▸ Ausgewählter Text
────────
Kleine Erinnerung: Du darfst auch mal nichts tun. Du darfst weich sein. Das macht dich nicht schwach – im Gegenteil.
6. Ernährung zur Balance des cholerischen Temperaments
In der TEM spielt die Ernährung eine große Rolle. Sie hilft, dein inneres Feuer auszugleichen. Häufig genießen Choleriker:Innen scharfe und intensiv gewürzte Speisen. Und wie immer: solange du dich wohl fühlst – Go for it. Wenn jedoch das Ungleichgewicht überhand nimmt und sich störende Symptome zeigen, so kann eine Anpassung der Ernährung helfen. Ganz ohne Dogmen und der eigenen Intuition folgend gilt es den Zusammenhang zwischen deinem Essen und deinem Wohlgefühl zu erforschen.
Empfohlene Lebensmittel:
- Erfrischend & feucht: Gurken, Zucchini, Wassermelone, Birne
- Kühlend & beruhigend: Pfefferminztee, Zitronenwasser, grüner Tee
- Bitterstoffe (gut für Leber und Galle): Chicorée, Löwenzahn, Artischocken
- Milde Getreide: Dinkel, Hafer, Hirse
Besonders im Sommer und bei Beschwerden spüre in dich hinein, wie es sich für dich anfühlt, wenn du folgende Nahrungsmittel zu dir nimmst:
- Scharfe Gewürze (Chili, Pfeffer)
- Frittierte oder sehr fettige Speisen
- Alkohol, Kaffee, Nikotin
- viel rotes Fleisch oder Hartkäse
Nicht nur die Art der Lebensmittel kann ausgleichend wirken. Auch wie du sie zu dir nimmst. Bei großem Aktivitätsdrang kommt es häufig zum Essen zwischendrin. Bei Magen-Darm-Beschwerden oder Sodbrennen versuche einmal besonders langsam zu essen und dir bewusst Zeit zum Kauen zu nehmen. Hilfreich kann es sein das Besteck nach jedem Bissen zur Seite zu legen und erst wieder zu ergreifen, wenn der Mund wieder leer ist.
────────
▸ Bereitgestellte Daten
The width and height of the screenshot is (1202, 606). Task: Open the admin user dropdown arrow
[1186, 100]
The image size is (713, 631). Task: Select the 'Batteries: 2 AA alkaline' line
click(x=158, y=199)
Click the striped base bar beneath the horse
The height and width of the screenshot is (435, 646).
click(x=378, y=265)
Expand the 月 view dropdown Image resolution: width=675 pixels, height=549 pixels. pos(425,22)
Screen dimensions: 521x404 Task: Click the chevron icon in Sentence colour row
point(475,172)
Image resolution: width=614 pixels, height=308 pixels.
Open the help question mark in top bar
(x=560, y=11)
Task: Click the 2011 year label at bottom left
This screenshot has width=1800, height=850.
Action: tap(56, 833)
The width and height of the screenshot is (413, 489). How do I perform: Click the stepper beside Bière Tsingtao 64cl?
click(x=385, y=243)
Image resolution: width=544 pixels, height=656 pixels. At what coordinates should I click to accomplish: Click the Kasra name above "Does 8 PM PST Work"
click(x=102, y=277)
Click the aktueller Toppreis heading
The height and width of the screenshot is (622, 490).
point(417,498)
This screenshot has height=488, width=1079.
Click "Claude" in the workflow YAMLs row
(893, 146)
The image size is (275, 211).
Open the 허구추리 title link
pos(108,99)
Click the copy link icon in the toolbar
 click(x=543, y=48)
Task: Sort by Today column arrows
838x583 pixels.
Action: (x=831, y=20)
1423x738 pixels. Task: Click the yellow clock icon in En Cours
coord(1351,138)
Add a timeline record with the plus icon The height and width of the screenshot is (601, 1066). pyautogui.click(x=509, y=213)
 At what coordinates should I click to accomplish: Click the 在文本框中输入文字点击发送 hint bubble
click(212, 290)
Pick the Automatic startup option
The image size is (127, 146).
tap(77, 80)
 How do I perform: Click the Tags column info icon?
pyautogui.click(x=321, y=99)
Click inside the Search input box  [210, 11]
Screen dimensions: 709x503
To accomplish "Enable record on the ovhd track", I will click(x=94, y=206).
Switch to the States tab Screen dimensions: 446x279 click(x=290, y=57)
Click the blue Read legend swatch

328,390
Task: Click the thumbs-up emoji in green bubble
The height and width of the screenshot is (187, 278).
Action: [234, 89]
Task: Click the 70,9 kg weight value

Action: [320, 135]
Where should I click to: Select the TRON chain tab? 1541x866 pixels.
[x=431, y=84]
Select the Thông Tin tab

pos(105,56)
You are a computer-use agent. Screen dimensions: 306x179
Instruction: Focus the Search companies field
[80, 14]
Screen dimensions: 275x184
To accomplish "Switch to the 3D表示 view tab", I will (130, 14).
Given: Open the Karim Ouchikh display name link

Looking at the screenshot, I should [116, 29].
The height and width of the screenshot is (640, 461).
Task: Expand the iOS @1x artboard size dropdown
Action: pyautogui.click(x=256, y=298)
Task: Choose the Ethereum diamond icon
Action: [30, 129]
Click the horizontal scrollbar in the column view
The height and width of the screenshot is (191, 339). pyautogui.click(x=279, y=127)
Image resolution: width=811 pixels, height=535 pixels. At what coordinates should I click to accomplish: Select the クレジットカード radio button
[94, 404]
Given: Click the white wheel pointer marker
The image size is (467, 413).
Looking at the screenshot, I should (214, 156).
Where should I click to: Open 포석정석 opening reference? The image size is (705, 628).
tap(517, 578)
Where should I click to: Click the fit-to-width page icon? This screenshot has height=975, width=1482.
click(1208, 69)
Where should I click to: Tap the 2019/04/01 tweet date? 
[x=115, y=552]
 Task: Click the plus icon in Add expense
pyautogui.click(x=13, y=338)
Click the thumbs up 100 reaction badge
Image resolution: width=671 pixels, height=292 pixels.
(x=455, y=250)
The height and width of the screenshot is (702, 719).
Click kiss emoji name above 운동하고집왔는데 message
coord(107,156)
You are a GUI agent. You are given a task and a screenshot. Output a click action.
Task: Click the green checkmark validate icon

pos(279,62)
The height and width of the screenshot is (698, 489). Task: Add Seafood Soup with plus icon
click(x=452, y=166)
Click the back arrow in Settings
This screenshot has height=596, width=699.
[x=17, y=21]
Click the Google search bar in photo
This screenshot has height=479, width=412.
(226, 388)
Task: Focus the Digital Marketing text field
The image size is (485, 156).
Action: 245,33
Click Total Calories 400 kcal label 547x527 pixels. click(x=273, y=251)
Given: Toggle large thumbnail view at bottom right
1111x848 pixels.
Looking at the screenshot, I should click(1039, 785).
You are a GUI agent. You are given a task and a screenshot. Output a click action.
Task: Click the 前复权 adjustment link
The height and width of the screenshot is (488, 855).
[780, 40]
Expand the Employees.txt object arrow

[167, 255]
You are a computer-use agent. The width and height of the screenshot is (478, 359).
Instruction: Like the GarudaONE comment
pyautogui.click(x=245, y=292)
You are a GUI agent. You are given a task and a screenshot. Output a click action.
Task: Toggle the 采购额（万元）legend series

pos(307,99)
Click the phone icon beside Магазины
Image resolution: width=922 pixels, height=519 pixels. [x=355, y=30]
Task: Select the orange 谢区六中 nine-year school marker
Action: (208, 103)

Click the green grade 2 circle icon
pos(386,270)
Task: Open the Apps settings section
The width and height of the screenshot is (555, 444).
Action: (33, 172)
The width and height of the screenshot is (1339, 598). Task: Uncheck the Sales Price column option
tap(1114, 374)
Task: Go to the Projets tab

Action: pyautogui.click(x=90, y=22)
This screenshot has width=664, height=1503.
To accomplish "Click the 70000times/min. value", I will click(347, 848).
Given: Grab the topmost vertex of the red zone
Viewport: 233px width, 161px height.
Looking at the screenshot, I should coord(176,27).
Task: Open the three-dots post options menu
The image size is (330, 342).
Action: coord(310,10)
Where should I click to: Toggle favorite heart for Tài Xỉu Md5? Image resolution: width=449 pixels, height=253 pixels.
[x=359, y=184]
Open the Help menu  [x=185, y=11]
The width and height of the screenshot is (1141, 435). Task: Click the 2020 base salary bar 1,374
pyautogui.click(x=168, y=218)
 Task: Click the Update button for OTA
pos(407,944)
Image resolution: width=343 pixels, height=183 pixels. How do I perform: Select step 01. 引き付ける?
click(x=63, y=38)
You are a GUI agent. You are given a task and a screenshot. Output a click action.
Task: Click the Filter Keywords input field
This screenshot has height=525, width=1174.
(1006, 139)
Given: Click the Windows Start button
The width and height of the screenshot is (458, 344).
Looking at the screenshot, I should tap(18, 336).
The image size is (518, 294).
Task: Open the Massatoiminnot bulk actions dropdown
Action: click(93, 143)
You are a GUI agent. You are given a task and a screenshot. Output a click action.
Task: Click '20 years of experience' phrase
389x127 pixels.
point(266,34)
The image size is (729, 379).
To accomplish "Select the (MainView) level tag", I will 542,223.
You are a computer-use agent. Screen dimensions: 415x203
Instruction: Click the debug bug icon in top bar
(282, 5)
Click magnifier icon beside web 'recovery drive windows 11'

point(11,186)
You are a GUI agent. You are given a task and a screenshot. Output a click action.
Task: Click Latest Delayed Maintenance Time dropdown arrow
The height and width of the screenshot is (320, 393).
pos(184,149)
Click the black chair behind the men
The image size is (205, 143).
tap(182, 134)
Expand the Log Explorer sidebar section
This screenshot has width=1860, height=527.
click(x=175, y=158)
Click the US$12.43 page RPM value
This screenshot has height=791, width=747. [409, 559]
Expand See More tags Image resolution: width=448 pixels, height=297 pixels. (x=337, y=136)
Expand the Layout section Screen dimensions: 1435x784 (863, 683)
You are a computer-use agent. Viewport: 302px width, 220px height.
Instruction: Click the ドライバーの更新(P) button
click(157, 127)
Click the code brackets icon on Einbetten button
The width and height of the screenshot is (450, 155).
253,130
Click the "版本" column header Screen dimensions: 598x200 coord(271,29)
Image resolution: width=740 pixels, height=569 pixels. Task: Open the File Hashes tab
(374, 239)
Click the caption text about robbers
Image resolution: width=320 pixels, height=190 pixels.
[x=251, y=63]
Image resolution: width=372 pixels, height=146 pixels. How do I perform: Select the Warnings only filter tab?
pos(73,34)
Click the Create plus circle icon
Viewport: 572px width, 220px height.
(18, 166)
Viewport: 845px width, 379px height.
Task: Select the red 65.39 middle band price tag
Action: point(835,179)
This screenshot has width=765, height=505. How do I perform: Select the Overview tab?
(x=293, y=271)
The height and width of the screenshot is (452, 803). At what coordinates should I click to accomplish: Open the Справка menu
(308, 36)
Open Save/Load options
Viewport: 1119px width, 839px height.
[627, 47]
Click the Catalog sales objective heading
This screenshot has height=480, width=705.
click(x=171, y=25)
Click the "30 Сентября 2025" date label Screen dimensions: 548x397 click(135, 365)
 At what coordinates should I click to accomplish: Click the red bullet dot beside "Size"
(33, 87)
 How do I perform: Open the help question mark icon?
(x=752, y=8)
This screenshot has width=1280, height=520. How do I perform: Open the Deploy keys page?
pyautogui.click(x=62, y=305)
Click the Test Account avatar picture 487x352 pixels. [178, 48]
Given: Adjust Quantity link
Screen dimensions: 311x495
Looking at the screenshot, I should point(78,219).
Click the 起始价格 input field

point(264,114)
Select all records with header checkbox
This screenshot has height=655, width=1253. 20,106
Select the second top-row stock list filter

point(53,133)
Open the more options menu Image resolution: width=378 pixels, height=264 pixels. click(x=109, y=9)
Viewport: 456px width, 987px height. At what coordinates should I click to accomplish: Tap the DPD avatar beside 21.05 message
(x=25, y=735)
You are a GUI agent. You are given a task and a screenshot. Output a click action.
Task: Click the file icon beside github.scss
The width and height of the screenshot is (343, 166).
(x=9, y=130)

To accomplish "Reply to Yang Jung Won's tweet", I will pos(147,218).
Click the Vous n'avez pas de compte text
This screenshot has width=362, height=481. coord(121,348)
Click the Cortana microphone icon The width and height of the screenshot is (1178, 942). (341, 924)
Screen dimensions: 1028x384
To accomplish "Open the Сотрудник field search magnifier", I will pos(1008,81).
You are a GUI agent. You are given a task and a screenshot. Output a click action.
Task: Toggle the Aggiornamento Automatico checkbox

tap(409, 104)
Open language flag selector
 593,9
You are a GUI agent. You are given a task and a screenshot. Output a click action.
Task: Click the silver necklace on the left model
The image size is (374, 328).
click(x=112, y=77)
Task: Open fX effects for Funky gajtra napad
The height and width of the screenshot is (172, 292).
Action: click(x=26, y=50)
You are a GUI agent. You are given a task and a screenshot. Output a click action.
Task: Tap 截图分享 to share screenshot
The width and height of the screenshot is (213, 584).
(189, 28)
────────
▸ Zu bearbeitende Aufgaben
**a.** Welche milden Getreide empfiehlt der Text über Ernährung beim cholerischen Temperament?
**b.** Setze den Text über Ernährung beim cholerischen Temperament nach seinem letzten Satz fort.

▸ Gelöste Aufgaben
**a.** Dinkel, Hafer und Hirse.

**b.**
Ausreichend zu Trinken ist ganz besonders wichtig für das cholerische Temperament – gerade bei heißen Temperaturen. Eventuell wirkt es sich aber positiv auf deine Verdauung aus, wenn du vor und nach dem Essen eine halbe Stunde verstreichen lässt, bevor du etwas trinkst.
Achte besonders auf dein Bauchgefühl. Spürst du ein Ziehen, ein Brennen, eine Unruhe nach dem Essen? Dann ist dein Körper vielleicht aus dem Gleichgewicht. Die TEM sieht solche Signale als wertvolle Hinweise.
Lust die Therapien der TEM auszuprobieren?
7. Bewegung hält das Feuer am Leben
In der Arbeit wie im Sport zeigt die Choleriker:In gern ihre Fähigkeiten und spielt mit ihrer Kraft. Wettkämpfe entsprechen ihr und sie sucht immer wieder neue Herausforderungen. Der Anteil an cholerischen Temperamenten, die im Triathlon, beim Marathon, beim Bergsteigen und vor allem bei Extremsportarten anzutreffen sind, dürfte recht hoch sein.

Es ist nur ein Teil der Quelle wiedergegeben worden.